§ **Task item**: From the entries below, copy every line holding the word "dimensions".

§ **Task inputs**:

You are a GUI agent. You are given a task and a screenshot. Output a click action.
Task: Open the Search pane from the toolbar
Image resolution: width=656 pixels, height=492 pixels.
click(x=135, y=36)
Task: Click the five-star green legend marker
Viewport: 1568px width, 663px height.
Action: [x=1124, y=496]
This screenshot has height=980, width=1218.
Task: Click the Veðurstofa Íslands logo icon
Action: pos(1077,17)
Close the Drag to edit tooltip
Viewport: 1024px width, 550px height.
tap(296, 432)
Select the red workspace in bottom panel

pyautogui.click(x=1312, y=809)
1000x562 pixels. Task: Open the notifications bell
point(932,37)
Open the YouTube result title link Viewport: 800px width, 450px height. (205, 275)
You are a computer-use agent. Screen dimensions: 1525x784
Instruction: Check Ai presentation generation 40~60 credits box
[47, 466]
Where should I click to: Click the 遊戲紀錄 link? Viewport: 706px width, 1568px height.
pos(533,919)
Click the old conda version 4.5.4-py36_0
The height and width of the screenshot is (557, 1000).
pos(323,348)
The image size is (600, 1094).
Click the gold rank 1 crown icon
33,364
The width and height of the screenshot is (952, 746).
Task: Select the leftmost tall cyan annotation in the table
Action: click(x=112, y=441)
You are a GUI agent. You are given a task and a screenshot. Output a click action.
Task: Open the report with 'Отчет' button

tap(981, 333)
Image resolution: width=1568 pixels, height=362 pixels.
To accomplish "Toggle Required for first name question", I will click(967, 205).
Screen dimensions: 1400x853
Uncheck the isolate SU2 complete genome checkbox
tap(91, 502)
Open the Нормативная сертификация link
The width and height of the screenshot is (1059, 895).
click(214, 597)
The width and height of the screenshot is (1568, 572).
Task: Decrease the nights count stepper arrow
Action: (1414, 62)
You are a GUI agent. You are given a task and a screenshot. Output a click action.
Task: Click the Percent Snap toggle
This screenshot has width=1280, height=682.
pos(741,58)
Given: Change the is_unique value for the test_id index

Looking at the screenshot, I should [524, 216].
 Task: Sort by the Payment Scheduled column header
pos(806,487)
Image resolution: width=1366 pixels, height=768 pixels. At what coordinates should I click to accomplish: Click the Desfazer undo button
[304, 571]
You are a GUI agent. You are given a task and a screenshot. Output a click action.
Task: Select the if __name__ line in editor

§ **Response**:
You are a computer-use agent. Screen dimensions: 1525x784
Screen dimensions: 1400x853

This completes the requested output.